A much more fruitful line of analysis, in my view, is to focus on the actual conditions and build a reasonable model of AI progress that includes current data while building in estimations of sigmoidal behavior. Does training scaling continue forever? Probably not, given the problems with e.g., GPT-4.5 and the limited amount of quality non-synthetic training data. It's reasonable to expect synthetic training data to work better over time, and it's also reasonable to expect the next generation of hardware to also enable an additional couple orders of magnitude. Beyond that, especially if the money runs out, it seems like scaling will hit a pretty hard wall barring exceptional progress. Is inference hardware going to get better enough that drastically increased token outputs and parallelism won't matter? Probably not, but you can definitely forecast continued hardware improvements to some degree. What might a new architectural paradigm be for AI, and would that have significant improvements over current methodology? To what degree is existing AI deployment increasing the amount of useful data for AI training?

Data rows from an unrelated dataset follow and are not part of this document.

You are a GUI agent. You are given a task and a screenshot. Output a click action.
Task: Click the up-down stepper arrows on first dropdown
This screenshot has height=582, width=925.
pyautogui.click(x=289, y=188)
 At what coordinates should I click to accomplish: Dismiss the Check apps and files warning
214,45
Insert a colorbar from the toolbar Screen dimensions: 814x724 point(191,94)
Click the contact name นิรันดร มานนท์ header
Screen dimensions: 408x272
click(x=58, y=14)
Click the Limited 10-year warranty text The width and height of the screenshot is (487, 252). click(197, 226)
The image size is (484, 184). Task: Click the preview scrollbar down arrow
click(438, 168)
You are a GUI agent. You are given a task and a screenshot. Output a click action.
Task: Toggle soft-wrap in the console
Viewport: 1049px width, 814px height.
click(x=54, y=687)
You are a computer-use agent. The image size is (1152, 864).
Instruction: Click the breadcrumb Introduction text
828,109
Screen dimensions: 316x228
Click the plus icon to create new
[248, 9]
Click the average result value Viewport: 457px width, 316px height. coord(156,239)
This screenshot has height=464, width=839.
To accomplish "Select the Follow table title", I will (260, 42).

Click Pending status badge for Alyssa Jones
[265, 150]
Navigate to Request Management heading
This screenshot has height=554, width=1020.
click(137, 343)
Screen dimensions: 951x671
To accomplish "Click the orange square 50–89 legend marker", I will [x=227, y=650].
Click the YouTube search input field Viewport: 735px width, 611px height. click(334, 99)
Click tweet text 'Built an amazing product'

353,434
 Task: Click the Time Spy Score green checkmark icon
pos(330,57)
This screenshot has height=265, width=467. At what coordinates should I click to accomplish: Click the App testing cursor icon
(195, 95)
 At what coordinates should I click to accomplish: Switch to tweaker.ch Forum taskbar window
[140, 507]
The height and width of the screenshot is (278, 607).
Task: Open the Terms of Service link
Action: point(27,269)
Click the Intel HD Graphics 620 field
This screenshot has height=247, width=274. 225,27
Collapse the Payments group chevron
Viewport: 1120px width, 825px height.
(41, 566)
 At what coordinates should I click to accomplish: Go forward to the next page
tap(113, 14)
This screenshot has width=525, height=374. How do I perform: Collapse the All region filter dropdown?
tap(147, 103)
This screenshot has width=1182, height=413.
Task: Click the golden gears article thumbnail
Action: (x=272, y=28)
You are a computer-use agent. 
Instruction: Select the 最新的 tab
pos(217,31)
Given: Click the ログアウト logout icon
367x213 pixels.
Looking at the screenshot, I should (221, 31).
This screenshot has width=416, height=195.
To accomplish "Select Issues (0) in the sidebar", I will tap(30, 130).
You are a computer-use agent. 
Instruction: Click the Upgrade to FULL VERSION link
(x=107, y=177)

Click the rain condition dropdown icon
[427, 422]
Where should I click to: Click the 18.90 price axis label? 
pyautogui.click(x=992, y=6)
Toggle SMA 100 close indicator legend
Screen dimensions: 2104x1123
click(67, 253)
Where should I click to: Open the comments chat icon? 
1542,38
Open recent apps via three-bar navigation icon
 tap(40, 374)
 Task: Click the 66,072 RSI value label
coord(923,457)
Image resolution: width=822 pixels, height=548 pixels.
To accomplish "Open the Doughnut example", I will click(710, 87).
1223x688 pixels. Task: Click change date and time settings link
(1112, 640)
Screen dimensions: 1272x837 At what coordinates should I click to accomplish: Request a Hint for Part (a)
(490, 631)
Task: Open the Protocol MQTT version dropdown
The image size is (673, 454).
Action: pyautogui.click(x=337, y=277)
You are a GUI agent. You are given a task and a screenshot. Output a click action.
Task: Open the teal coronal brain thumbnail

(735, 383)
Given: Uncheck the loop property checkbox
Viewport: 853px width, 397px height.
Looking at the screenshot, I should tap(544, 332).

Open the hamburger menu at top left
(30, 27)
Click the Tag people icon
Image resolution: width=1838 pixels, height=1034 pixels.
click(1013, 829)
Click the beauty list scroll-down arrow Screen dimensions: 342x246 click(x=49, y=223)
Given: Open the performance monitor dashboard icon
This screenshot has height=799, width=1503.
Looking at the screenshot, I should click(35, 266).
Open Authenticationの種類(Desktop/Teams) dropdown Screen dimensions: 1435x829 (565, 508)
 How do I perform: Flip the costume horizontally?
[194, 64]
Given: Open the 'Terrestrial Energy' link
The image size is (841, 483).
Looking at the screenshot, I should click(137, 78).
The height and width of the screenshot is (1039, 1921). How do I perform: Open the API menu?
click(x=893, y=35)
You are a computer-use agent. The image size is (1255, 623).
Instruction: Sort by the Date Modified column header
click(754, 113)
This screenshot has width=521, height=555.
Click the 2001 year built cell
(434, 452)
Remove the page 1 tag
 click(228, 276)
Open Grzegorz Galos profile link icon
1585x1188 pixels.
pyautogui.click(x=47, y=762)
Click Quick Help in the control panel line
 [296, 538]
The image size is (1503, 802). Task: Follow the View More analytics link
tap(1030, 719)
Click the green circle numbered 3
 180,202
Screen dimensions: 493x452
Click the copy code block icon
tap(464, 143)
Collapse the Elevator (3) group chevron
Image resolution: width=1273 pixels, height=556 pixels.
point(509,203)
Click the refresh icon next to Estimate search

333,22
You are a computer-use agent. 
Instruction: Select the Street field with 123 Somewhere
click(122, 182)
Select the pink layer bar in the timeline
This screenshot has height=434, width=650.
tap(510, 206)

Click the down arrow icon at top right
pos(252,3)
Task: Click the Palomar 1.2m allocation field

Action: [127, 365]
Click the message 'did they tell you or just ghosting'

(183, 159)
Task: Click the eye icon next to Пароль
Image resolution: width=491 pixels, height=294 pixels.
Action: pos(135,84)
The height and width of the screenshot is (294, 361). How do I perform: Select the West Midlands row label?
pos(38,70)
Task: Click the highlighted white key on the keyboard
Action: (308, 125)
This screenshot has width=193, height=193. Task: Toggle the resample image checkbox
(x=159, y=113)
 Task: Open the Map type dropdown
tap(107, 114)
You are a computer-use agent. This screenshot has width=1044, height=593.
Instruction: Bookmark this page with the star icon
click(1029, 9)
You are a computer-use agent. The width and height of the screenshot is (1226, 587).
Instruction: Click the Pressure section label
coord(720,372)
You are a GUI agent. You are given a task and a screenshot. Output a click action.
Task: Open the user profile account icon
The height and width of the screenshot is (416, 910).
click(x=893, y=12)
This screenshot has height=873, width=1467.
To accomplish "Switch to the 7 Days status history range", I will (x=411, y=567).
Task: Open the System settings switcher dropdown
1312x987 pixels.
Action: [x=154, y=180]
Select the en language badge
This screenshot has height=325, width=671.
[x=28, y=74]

What parts of the AI improvement cycle rely on real-world tasks that might fundamentally limit progress?

That's what the discussion should be, not reposting METR for the millionth time and saying "line go up" the way people do about Bitcoin.

[1] https://www.transformernews.ai/p/against-the-metr-graph-codi...
PollardsRho
·w zeszłym roku·discuss
It seems to me that much of recent AI progress has not changed the fundamental scaling principles underlying the tech. Reasoning models are more effective, but at the cost of more computation: it's more for more, not more for less. The logarithmic relationship between model resources and model quality (as Altman himself has characterized it), phrased a different way, means that you need exponentially more energy and resources for each marginal increase in capabilities. GPT-4.5 is unimpressive in comparison to GPT-4, and at least from the outside it seems like it cost an awful lot of money. Maybe GPT-5 is slightly less unimpressive and significantly more expensive: is that the through-line that will lead to the singularity?

Compare the automobile. Automobiles today are a lot nicer than they were 50 years ago, and a lot more efficient. Does that mean cars that never need fuel or recharging are coming soon, just because the trend has been higher efficiency? No, because the fundamental physical realities of drag still limit efficiency. Moreover, it turns out that making 100% efficient engines with 100% efficient regenerative brakes is really hard, and "just throw more research at it" isn't a silver bullet. That's not "there won't be many future improvements", but it is "those future improvements probably won't be any bigger than the jump from GPT-3 to o1, which does not extrapolate to what OP claims their models will do in 2027."

AI in 2027 might be the metaphorical brand-new Lexus to today's beat-up Kia. That doesn't mean it will drive ten times faster, or take ten times less fuel. Even if high-end cars can be significantly more efficient than what average people drive, that doesn't mean the extra expense is actually worth it.